0.9.4 (Feb 28, 2025)#

Distribution#

The name QuerySession, unused since 0.9.0 (September 13, 2024), makes a come back in this release but, this time, with a different meaning. QuerySession becomes the entry point to create clusters of Atoti applications [6].

atoti.Cube.restrictions has been introduced to secure query sessions. For the sake of symmetry, atoti.Session.security.restrictions has moved to atoti.tables.Tables.restrictions (the old location remains available but is deprecated).

Learn how to Scale with distribution.

Performance#

Client/server communication#

Most components of Session are exposed through mappings such as Cubes or Tables. As a project grows, a lot of mapping lookups will be made to iteratively define the data model or to pass arguments to methods such as atoti.Cube.query().
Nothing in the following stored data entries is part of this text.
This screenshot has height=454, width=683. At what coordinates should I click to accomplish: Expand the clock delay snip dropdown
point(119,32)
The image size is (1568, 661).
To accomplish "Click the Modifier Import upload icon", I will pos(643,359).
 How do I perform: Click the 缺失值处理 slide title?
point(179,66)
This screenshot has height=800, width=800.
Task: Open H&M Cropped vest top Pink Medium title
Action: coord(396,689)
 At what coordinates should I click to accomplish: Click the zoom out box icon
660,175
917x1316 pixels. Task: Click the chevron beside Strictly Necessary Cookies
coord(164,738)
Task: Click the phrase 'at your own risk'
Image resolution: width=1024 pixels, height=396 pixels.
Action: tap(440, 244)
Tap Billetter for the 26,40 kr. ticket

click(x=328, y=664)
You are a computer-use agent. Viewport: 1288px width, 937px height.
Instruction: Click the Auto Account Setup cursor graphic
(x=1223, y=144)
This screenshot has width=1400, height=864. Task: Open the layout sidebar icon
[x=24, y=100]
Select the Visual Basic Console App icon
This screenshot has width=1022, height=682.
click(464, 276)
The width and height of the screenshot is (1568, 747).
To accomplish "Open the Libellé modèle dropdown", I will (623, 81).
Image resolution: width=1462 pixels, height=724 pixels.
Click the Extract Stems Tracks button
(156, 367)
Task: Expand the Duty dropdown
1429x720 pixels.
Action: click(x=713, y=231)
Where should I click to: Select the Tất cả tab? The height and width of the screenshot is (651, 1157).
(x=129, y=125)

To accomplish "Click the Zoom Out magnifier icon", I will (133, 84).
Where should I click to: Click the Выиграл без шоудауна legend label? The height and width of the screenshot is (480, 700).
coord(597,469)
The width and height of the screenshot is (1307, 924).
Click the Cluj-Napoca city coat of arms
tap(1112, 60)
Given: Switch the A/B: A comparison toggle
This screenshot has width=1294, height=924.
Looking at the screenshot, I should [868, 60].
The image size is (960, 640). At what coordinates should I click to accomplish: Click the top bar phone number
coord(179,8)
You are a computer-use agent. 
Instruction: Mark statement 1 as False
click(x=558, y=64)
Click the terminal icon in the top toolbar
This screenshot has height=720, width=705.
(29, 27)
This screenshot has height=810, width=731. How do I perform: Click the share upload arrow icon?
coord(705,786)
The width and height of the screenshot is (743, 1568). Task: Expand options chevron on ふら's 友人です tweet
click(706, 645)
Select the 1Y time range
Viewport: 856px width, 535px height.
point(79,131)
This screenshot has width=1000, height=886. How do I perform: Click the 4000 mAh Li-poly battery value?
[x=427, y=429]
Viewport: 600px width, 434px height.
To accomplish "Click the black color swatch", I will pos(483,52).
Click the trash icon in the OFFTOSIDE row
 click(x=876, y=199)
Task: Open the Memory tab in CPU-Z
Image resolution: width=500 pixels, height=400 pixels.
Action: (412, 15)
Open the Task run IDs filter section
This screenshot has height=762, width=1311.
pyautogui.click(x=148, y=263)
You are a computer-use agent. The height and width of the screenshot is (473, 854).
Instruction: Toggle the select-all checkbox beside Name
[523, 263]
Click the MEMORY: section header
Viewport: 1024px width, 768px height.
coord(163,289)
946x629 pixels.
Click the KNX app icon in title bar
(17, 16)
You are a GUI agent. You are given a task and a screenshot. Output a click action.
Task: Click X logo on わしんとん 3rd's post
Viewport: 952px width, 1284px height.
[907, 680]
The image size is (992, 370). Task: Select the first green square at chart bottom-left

For instance, the following code will make 3 lookups:

new_measure = tt.agg.sum(
    m["Foo.SUM"], # 1
    scope=tt.OriginScope({
        l["Bar"], # 2
        l["Baz"], # 3
    })
)

Each lookup makes a request to the server to check that the key exists. This is pretty quick but, when thousands of lookups are made, this client/server communication can add up. mapping_lookup() allows skipping these server requests.

Cube queries#

The aggregate cache of a cube can be restricted to a subset of measures [3]. This improvement comes with a new atoti.Cube.aggregate_cache API deprecating the previous atoti.Cube.aggregates_cache (with an “s”) one:

- cube.aggregates_cache.capacity = 200
+ cube.aggregate_cache = tt.AggregateCache(capacity=200)
- cube.aggregates_cache.capacity = -1
+ del cube.aggregate_cache

Hierarchy creation#

Creating hierarchies from columns of a table fully joined (i.e. all their keys are mapped) to the cube’s fact table do not require “rebuilding” the cube anymore [4]. This means that no time will be lost reindexing hierarchies or performing other expensive computations.

Data modeling#

Measures#

atoti.where() was not respecting the order of condition_to_value when the same value was assigned to multiple conditions [2]. For example, in:

m["8"] = 8
m["Test"] = tt.where(
    {
        m["8"] < 5: -1, # False
        m["8"] >= 5: 1, # True
        m["8"] < 10: -1, # True
    },
    default=0,
)

Test was equal to -1 because the first and last conditions, being both assigned to the same value, were merged together and that merged condition became the first one evaluating to True. This incorrect merging of conditions has been removed: m["8"] >= 5 is correctly detected as the first condition evaluating to True and so Test is equal to 1.

Table columns#

Columns with an arrray data type can be made non-nullable. atoti.Column.default_value’s documentation has been updated accordingly.

Data loading#

Transactions#

data_transaction()’s tables parameter allows some data transactions to execute concurrently [1].

CSV#

The atoti.CsvLoad.true_values and atoti.CsvLoad.false_values attributes can be configured to parse more values than "True", "true", "False", and "false" as "boolean" [5].

Dependencies#

  • Atoti Server has been upgraded to 6.1.4.

  • Atoti UI and Atoti Admin UI have been upgraded to 5.2.6.